Work instructions:
Repeat the entries below verbatim, from the line containing "the Strumenti menu" up to and including the line containing "630x877 pixels. (618, 748)".

Collection entries

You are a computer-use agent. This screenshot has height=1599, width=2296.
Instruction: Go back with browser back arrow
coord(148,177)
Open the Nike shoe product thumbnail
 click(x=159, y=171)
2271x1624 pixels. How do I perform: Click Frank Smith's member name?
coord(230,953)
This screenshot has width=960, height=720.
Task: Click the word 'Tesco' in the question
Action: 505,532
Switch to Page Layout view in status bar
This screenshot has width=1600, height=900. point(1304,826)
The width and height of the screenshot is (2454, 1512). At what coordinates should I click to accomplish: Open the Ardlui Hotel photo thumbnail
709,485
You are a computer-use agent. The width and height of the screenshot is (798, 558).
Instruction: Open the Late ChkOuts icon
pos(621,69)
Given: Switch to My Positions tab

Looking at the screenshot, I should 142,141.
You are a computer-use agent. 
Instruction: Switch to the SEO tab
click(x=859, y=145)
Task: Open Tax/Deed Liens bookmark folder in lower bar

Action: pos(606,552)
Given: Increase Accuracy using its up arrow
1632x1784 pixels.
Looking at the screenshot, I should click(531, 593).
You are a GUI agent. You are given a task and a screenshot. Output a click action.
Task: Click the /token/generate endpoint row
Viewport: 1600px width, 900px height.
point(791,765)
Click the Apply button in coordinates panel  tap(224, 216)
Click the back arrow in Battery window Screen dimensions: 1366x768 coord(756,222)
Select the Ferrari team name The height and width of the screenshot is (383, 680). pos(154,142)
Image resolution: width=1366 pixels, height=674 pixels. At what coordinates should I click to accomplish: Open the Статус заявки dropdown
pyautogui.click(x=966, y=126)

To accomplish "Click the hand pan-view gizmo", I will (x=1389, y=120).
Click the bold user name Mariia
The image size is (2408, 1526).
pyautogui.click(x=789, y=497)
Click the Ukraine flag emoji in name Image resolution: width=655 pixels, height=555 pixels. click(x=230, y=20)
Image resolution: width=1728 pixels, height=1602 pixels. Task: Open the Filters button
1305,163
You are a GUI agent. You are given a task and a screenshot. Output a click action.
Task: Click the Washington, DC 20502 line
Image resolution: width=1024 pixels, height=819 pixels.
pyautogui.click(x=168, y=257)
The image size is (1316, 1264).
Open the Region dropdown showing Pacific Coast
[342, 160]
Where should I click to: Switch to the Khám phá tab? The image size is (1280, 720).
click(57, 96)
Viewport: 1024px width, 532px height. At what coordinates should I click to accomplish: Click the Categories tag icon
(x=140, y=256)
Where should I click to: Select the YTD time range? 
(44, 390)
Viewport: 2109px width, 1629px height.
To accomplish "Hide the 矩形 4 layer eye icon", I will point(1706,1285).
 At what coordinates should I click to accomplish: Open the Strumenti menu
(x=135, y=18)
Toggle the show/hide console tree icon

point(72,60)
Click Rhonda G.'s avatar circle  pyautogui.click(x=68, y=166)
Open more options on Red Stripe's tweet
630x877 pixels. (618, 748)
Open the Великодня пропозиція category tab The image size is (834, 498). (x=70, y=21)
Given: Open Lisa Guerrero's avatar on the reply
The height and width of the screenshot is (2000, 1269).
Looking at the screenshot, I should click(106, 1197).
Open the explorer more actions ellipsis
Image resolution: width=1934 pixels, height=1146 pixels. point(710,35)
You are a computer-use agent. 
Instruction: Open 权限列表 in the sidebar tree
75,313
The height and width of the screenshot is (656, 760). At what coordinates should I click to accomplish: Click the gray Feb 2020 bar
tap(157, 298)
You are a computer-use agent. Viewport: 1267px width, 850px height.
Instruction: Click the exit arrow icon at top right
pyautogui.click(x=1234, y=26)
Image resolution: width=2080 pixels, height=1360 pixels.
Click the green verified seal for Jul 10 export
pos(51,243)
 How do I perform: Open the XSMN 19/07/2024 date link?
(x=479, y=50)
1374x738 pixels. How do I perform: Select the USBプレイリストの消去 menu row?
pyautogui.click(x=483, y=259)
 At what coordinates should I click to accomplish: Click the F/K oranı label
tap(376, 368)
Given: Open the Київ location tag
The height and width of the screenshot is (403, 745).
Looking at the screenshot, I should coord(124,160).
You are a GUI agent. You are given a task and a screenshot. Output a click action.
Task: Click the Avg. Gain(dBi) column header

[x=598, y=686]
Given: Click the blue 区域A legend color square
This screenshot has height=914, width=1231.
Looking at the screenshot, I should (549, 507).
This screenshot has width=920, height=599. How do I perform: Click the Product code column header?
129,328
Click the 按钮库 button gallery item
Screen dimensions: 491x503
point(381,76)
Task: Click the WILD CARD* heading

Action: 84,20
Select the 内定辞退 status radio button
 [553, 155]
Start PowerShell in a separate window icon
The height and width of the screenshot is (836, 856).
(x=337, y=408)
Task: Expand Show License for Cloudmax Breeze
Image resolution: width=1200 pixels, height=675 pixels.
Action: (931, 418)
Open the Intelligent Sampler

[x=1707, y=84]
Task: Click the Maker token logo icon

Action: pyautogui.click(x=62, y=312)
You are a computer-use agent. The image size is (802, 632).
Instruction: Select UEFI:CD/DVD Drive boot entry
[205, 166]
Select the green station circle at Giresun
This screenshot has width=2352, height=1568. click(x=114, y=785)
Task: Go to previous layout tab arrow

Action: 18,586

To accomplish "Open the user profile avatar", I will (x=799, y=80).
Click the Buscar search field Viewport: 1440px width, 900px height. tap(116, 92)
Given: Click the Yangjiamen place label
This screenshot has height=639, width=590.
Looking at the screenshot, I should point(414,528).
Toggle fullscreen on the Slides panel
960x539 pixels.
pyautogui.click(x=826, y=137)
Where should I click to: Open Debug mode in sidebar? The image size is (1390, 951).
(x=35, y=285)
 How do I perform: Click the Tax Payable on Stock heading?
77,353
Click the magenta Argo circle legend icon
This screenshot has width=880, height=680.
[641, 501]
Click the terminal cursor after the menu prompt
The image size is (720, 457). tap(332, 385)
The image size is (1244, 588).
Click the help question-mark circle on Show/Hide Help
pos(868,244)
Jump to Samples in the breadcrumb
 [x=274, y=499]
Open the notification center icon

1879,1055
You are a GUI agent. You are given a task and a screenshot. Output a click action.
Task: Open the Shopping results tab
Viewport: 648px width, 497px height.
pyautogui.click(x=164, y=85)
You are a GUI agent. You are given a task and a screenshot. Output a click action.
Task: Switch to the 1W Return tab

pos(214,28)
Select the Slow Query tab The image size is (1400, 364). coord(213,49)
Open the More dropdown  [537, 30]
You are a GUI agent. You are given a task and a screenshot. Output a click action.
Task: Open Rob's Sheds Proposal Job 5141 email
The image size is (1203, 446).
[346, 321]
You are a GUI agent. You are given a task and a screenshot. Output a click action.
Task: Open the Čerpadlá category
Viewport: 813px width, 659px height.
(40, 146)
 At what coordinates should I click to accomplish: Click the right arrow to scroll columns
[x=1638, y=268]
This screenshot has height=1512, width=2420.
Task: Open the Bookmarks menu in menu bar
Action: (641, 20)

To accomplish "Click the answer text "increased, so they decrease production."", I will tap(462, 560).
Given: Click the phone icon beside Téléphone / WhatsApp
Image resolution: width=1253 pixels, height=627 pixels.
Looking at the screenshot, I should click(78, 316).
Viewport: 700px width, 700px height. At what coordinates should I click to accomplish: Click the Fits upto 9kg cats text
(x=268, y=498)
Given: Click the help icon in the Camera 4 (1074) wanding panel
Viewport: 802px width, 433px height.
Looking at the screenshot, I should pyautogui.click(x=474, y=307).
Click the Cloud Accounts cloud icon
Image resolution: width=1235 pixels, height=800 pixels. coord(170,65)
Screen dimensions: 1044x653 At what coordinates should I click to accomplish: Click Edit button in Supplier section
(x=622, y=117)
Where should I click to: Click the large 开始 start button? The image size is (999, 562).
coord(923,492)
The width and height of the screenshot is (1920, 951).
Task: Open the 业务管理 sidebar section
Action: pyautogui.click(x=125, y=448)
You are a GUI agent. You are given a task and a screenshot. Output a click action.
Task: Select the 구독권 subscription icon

Output for this exercise:
 At what coordinates should I click to accomplish: Open the Strumenti menu
(x=135, y=18)
Toggle the show/hide console tree icon

point(72,60)
Click Rhonda G.'s avatar circle  pyautogui.click(x=68, y=166)
Open more options on Red Stripe's tweet
630x877 pixels. (618, 748)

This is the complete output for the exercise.